Jayalalithaa, Mayawati and Mamata could individually hold the key to govt formation, if not pitch for the PM’s chair themselves, given the number of seats each is targeting in her state. A look at how they are going about their objective of a larger role in Delhi.
It was December 31, 2012. J Jayalalithaa was just back from the ceremony swearing in Narendra Modi, a self-confessed friend, as Gujarat chief minister. At a meeting of the party general council, an AIADMK minister got up to suggest Jayalalithaa was the ideal prime ministerial candidate. She went on to tell the meeting her party would not align with either the Congress or the BJP. In the year since, Jayalalithaa has largely been silent on Modi, congratulating him on his elevation as BJP campaign committee chief but making no comment when he became the party’s PM candidate.
As farfetched as it may seem outside, “Prime Minister Puratchi Thalaivi Amma Dr J Jayalalithaa” has a resonance inside Tamil Nadu. Posters and advertisements announce this day after day. One has her in front of Parliament, another has the President inviting her, and a third has Sri Lankan President Mahinda Rajapakse bowing before her. The most memorable vignette had Finance Minister O Panneerselvam standing reverentially behind her on budget day, clutching a suitcase with her photo, with Parliament in the background.
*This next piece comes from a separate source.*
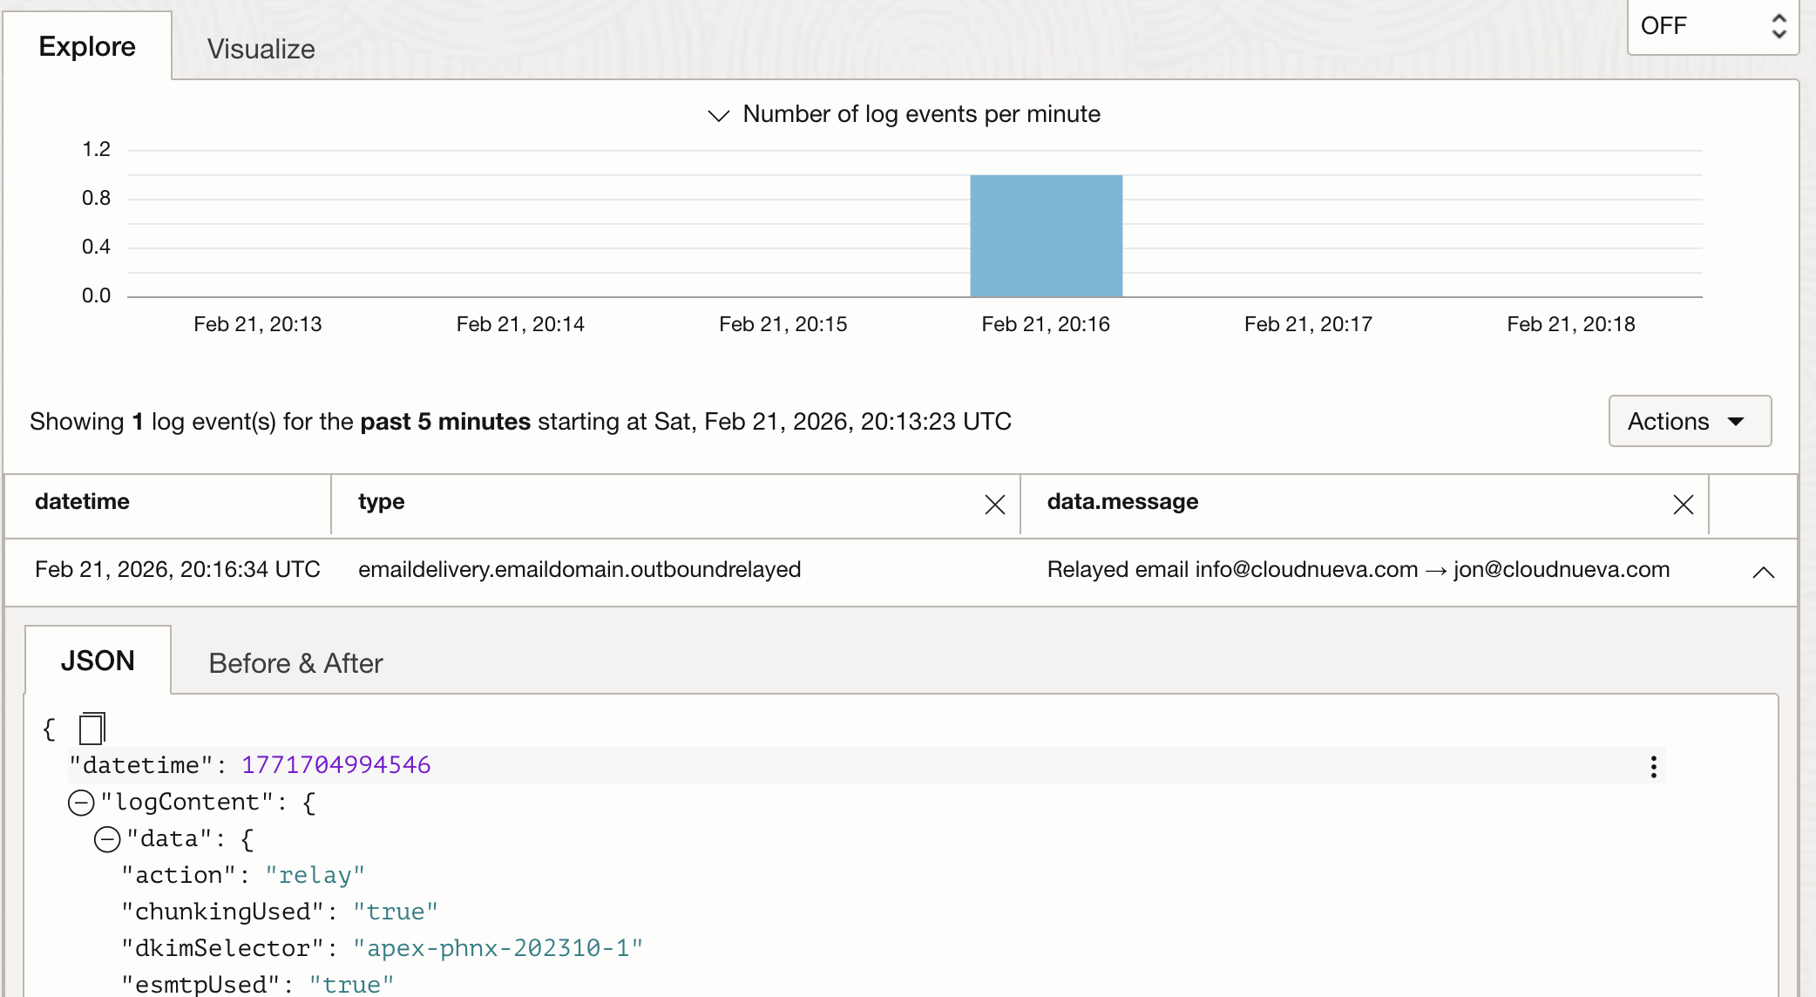The image size is (1816, 997).
Task: Click the copy JSON icon
Action: pos(91,728)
The AIADMK campaign has taken a shriller pitch around Jayalalithaa’s 66th birthday, celebrated Monday, with loyalists and fans playing on the date, 24, and the number 66. The government-run Music and Fine Arts University is holding a 66-hour festival; the health department is organising 660 medical camps; and Jayalalithaa planted the first of 66 lakh tree saplings February 21. The PR department has placed LCD screens and photo exhibitions across the state to extol her government; the department of Tamil development last week organised a seminar on Tamil e-books; the transport department held a blood donation drive that has reportedly entered the Guinness Book with over 50,000 participants — all linked to her birthday. The AIADMK has organised kabaddi matches, festivals, seminars and personality development classes. Enterprising businessmen have turned social workers feeding the needy.
A well-known fan, Chennai mayor “Saidai” S Duraisamy, has undertaken an expansion of “Brand Amma”. He has launched Amma Canteens for the urban poor, followed by Amma packaged drinking water. In the budget for Chennai a few days ago, he unveiled cinemas, guesthouses, women’s hostels, weekly markets, computer training, all named Amma. It is now difficult for the common man not to be touched by Amma.
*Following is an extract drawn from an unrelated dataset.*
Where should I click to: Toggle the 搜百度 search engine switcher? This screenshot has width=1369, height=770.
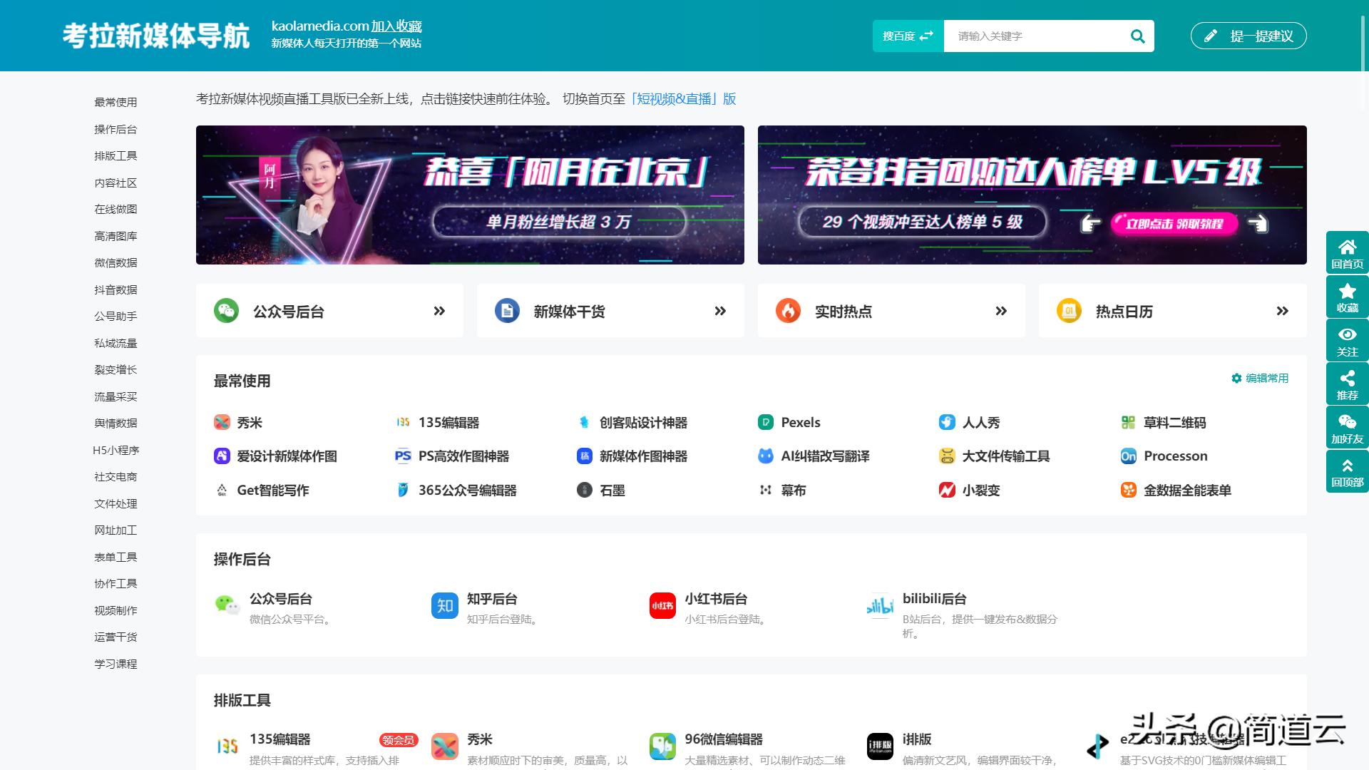pyautogui.click(x=907, y=35)
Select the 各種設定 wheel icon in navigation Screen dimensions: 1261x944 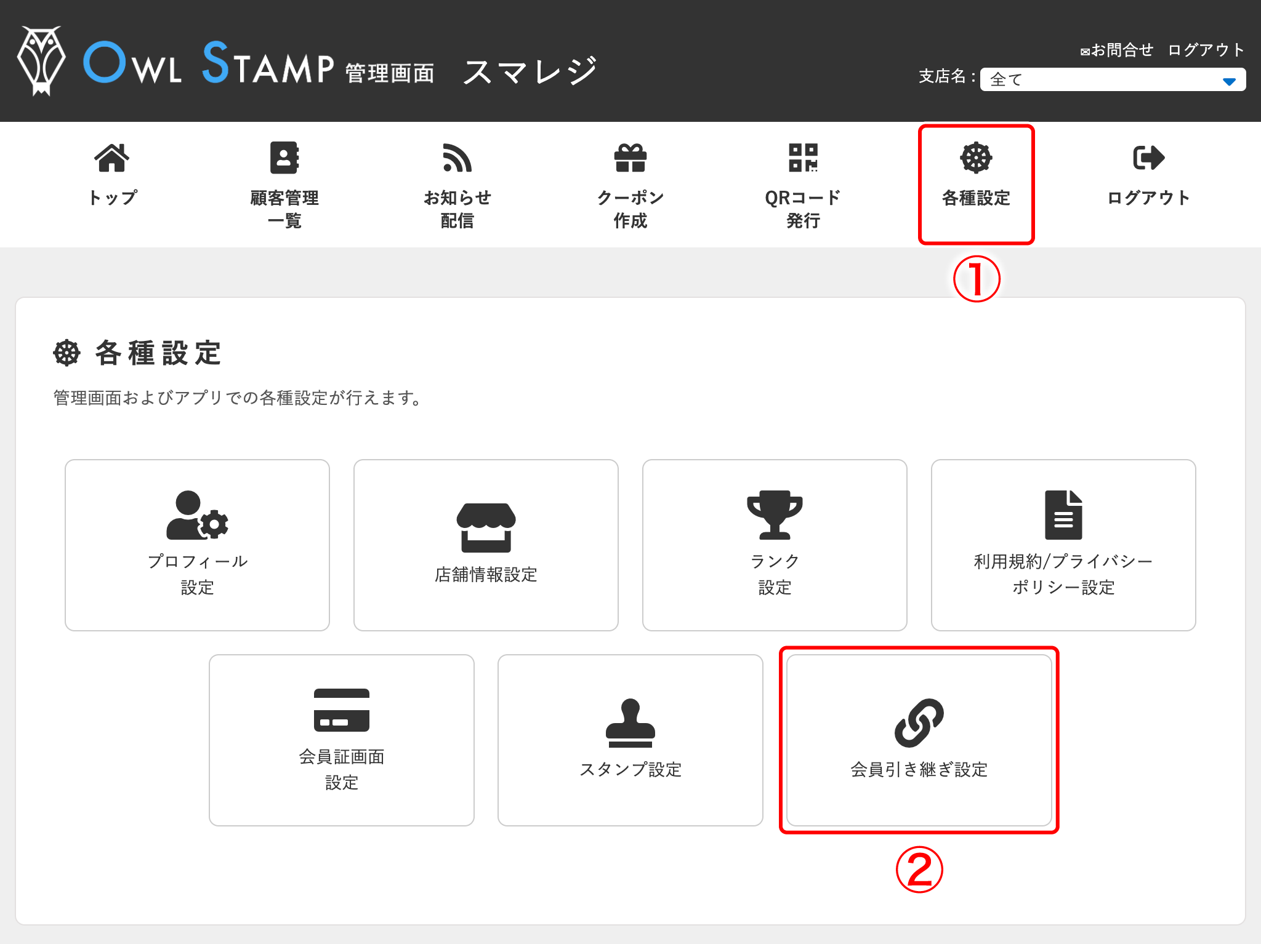pyautogui.click(x=976, y=158)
Panneerselvam himself announced Amma Pharmacies in this budget.
The sycophancy apart, there is hard-nosed politicking in the exercise. Just as there is no noticeable wave of dissatisfaction against Jayalalithaa’s administration, there is no major unifying thread either. The PM pitch is helping energise the AIADMK cadre.
At present, though, what is helping Jayalalithaa the most is the muddle in the rival camps. The DMK is yet to resolve its sibling rivalry, the DMDK cannot decide between the Congress and the BJP, and the BJP cannot finalise an agreement with the MDMK and the PMK.
Tamil Nadu has 39 seats and Puducherry one, and Jayalalithaa will share at best share two or three with the CPM and the CPI. Other than the BJP and the Congress, only a party from Uttar Pradesh (80 seats) or Bengal (42) can realistically hope to win more seats than Jayalalithaa, with the competition expected to be tighter in the other large states: Maharashtra, Andhra Pradesh and Bihar. And even UP is predicted to be split at least three ways.
Her maximum target of 36 may look too small compared to the 272 majority mark, but H D Deve Gowda did become PM in 1996 with 46 in the Janata Dal’s kitty. But all these predictions will depend on variables such as the Congress faring poorly and the BJP underperforming but winning enough in UP to undercut the chances of the SP and the BSP. Things could go wrong also with the federal front of which Jayalalithaa is part.
A more direct threat to her plans is the assets case against her. The DMK claims there is enough evidence to convict her for over three years, which would disqualify her for the immediate future.
That she is not going for broke on prime ministership is clear from her reluctance to take Modi on directly. If he leads his party to a sizeable figure, Jayalalithaa’s could well be the second largest party in the post-poll NDA.
However, as the joke goes, it is easier to fight Jayalalithaa than manage an alliance with her. Her unpredictability is infamous, and the BJP has had a taste of it. In 1998, she helped the NDA government form under A B Vajpayee but delayed sending the letter of support. And within a year, she pulled the government down on grounds less than convincing. They joined hands once more before the 2004 polls, only to part again after the results.
At the same time, a fact to remember is that 36, the number Jayalalithaa is looking at, is twice the best she has ever managed.